- [Directions for this task]
Lines with "jardin": please show every one of them from the listing below.

- [Records shown]

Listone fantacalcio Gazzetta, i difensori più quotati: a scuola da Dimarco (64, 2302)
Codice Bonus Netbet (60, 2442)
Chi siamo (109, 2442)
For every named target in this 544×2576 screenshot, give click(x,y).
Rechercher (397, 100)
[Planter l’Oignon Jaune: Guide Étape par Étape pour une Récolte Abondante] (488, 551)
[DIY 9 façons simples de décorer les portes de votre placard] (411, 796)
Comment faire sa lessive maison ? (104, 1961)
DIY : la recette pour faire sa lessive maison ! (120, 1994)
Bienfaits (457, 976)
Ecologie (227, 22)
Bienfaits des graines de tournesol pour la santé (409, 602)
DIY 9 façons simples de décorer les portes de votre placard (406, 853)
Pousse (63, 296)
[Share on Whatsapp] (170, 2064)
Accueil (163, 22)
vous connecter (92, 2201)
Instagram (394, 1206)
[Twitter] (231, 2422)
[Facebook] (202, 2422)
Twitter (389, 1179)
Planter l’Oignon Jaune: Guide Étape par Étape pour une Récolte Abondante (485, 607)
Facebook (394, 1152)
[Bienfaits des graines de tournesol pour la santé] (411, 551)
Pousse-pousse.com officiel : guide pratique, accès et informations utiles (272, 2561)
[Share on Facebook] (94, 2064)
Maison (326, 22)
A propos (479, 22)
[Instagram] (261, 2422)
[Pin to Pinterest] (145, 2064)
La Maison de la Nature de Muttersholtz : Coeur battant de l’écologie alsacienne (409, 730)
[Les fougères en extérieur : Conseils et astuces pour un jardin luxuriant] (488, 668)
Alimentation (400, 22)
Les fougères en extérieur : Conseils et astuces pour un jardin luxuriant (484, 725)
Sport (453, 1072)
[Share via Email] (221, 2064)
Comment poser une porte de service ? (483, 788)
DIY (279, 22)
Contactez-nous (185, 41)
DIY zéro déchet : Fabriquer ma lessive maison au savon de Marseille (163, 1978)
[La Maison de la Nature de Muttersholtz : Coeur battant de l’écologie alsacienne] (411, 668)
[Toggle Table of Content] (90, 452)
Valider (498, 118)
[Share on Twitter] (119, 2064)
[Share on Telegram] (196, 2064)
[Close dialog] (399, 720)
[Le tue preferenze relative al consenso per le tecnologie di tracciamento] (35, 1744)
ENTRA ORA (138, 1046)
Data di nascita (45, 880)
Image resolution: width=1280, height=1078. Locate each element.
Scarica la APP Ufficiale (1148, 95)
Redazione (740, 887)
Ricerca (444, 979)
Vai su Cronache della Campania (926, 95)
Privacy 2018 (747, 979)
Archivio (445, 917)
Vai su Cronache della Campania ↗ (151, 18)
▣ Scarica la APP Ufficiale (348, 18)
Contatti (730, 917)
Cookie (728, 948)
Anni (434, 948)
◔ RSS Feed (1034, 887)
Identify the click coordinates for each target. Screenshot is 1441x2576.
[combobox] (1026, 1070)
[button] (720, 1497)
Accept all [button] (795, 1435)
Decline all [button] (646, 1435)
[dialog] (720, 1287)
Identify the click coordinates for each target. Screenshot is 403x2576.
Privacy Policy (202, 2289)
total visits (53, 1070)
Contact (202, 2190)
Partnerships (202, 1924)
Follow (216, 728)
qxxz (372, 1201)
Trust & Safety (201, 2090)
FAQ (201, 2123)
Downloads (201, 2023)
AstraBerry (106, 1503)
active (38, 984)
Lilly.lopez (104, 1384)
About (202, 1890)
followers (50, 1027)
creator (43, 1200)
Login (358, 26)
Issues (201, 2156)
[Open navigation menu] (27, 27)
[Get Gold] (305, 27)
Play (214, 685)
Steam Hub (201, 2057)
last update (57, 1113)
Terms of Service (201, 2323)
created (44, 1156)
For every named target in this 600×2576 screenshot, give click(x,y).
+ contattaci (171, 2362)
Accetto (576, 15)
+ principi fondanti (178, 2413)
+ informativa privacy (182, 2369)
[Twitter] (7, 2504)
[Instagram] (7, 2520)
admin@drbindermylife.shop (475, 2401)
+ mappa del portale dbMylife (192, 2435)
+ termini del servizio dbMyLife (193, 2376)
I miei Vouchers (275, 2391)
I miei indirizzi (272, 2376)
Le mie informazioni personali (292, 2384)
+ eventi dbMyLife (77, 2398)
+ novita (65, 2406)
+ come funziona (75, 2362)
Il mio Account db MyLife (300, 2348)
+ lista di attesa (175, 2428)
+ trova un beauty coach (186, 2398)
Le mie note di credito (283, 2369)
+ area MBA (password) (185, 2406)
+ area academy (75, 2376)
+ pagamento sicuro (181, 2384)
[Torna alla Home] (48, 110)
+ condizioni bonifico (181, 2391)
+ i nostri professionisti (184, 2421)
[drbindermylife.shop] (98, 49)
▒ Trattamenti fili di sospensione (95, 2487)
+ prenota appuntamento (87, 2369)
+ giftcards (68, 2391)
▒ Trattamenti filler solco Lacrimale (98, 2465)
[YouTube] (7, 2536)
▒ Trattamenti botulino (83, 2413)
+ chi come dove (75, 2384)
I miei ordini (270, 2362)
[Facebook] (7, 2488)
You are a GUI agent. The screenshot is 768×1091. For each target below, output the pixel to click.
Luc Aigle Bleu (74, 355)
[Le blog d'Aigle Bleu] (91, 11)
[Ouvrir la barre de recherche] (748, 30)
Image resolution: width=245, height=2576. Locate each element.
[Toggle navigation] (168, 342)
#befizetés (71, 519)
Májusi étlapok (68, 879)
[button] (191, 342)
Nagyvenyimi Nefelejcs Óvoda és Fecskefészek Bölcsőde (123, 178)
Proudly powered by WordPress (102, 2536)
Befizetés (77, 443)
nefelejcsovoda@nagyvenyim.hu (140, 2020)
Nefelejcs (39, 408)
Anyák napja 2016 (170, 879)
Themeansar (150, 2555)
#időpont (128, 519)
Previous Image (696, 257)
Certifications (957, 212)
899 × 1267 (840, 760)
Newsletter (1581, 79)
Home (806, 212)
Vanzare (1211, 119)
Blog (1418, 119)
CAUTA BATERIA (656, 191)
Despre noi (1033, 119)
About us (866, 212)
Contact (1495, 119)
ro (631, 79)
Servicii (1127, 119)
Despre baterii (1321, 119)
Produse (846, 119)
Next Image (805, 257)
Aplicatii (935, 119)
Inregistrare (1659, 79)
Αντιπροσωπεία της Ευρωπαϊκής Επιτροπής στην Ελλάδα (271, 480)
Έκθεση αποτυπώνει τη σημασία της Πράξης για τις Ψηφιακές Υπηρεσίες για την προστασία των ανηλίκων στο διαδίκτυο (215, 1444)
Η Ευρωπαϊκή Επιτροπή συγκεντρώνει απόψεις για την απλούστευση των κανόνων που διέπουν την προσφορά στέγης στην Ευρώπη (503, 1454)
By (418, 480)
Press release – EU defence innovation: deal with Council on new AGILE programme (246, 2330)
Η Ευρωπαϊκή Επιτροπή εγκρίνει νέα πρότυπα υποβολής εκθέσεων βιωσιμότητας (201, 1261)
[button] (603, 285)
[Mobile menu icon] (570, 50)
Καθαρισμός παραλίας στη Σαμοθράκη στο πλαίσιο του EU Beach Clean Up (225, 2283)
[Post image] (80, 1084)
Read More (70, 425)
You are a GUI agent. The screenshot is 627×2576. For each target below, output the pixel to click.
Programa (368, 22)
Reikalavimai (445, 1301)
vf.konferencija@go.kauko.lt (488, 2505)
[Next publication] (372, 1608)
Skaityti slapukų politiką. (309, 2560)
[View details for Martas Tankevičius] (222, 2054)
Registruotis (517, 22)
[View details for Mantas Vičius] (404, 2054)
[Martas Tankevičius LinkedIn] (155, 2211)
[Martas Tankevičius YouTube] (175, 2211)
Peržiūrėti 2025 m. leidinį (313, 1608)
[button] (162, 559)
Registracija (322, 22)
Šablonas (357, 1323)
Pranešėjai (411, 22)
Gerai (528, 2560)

- [The completed task]
[Les fougères en extérieur : Conseils et astuces pour un jardin luxuriant] (488, 668)
Les fougères en extérieur : Conseils et astuces pour un jardin luxuriant (484, 725)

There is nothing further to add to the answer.